Verifying Object Integrity when copying to Cloud Platforms (Part 1)
January 11, 2019
January 11, 2019
Companies have data distributed across several mediums. One common place is data in files. Because of this, the Concinnity Data Engineering platform allows for traditional batch processing where files can be uploaded into the system. Although the uploading of files seems like something trivial, in systems where the integrity of data is important, you want to verify that objects copied into the system arrive at their destination as they were when they left the source.
Although most protocols can do error checking and resend data if errors exist, the Concinnity Platform takes a “don’t trust anything” approach. There are several factors that can cause data corruption when copying data up into the cloud platforms. Things like:
- corrupt hardware on the machine/device that is uploading data
- corrupt hardware on the machine/device receiving the data
- poor network connectivity between endpoints or bad network device
- attacks that can change a file as it transferred
If not monitored for, the bad data in the files can have negative effects on data used in any decision processes.
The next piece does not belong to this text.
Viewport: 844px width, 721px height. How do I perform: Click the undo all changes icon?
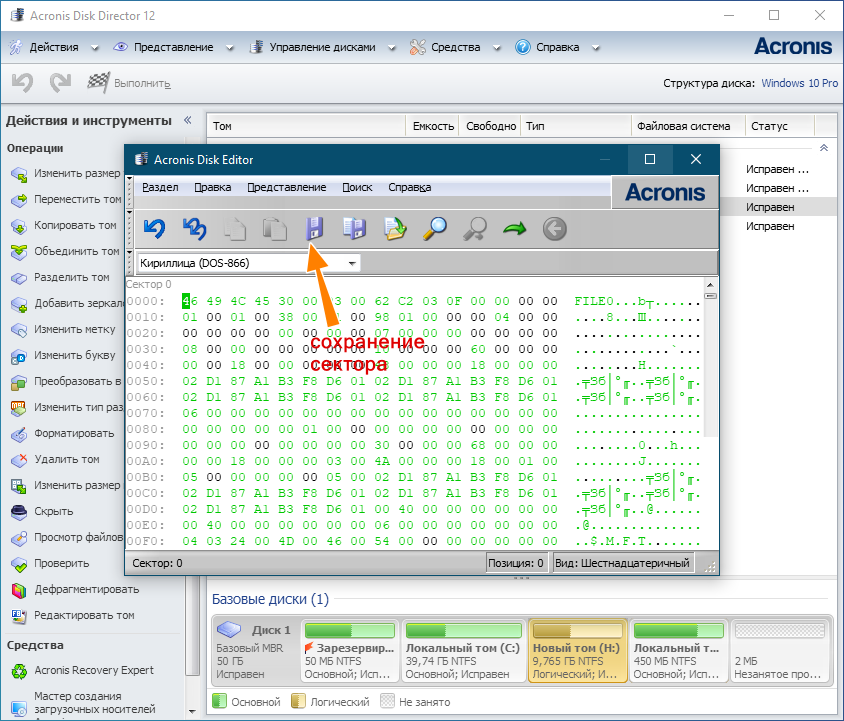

In this post, we’ll discuss two types of Hashes used for checking object integrity; md5 and CRC. In later posts, we’ll discuss how to use them with the different cloud providers to verify uploading objects into storage.
MD5 is a way to verify data integrity by calculating a 128-bit hash value.
On Linux machines, an md5 value can be calculated using the command md5sum.
nelsone@chromebook:~$ md5sum /etc/hosts
md5 was originally developed as a cryptographic but is no longer used for cryptography but remains available as a way of detecting if files have been changed when transferred. The fact that it was initially developed for security, calculating md5 sum is more resource intensive.
CRC stands for cyclic redundancy check and is another way of detecting changes to data. CRC was not initially developed nor was intended to be used for security. Hence it is less resource intensive than md5. To calculate a files crc value, you can run the cksum command.
nelsone@chromebook:~$ cksum /etc/hosts
3289016063 140 /etc/hosts
The output of the command is the CRC value and byte count of the file.
You can verify data integrity of transferred files by comparing hash values generated before a transfer starts to a hash returned by the cloud service after the data has completed being transferred. In the next few weeks, we’ll be posting how this can be accomplished with various cloud providers.